DATA IN THIS EXERCISE Start Marker

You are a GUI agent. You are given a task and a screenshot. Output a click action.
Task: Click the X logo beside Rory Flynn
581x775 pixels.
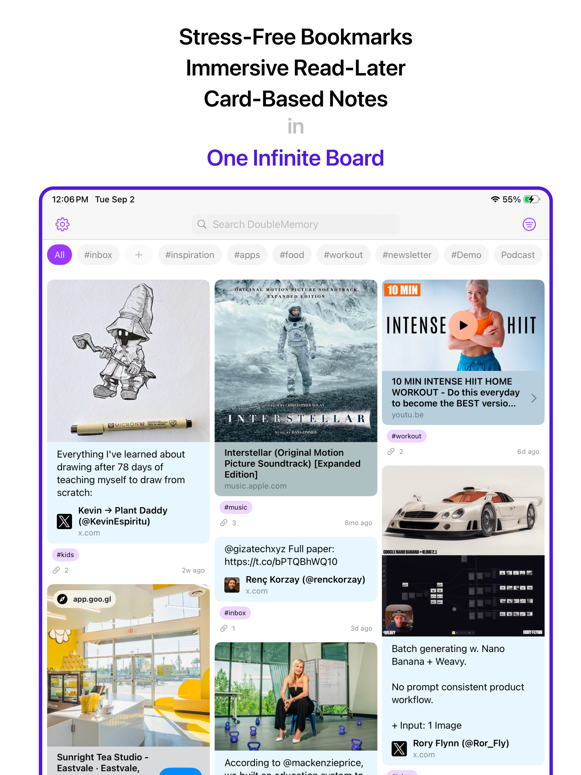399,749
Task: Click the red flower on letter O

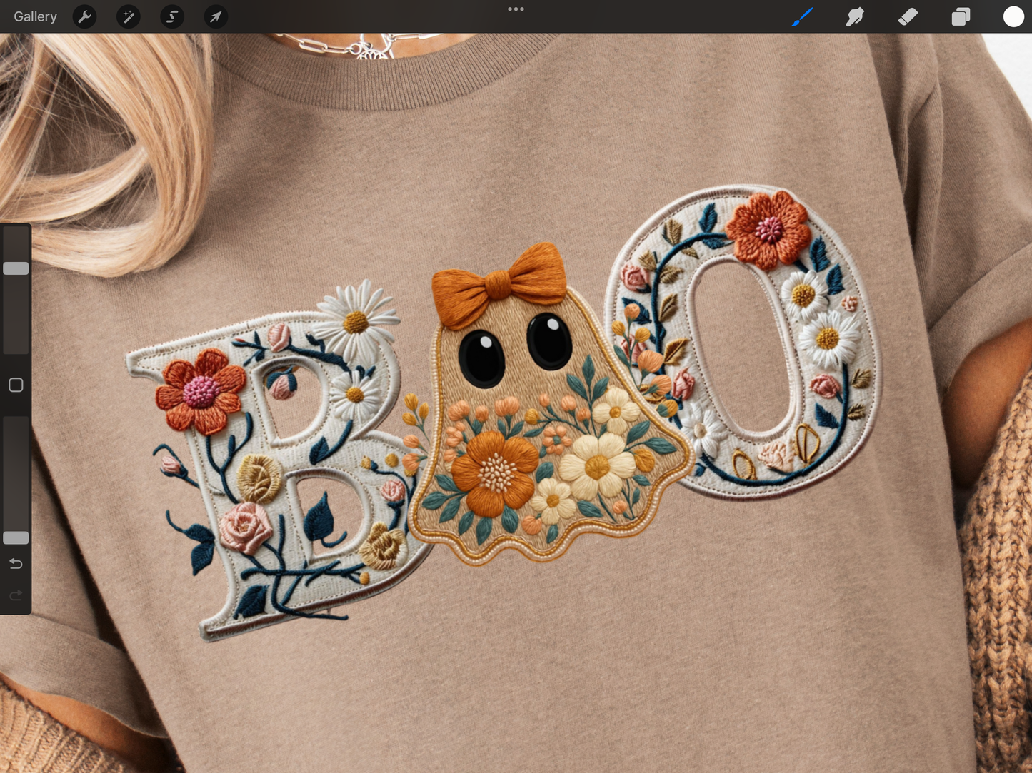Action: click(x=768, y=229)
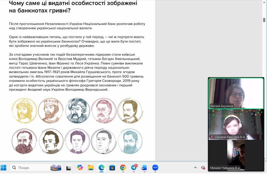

DATA IN THIS EXERCISE End Marker

What you write must match, line for line, the records from the line containing "581x775 pixels." through the last line, with every picture left out.

581x775 pixels.
399,749
Task: Click the red flower on letter O

Action: click(x=768, y=229)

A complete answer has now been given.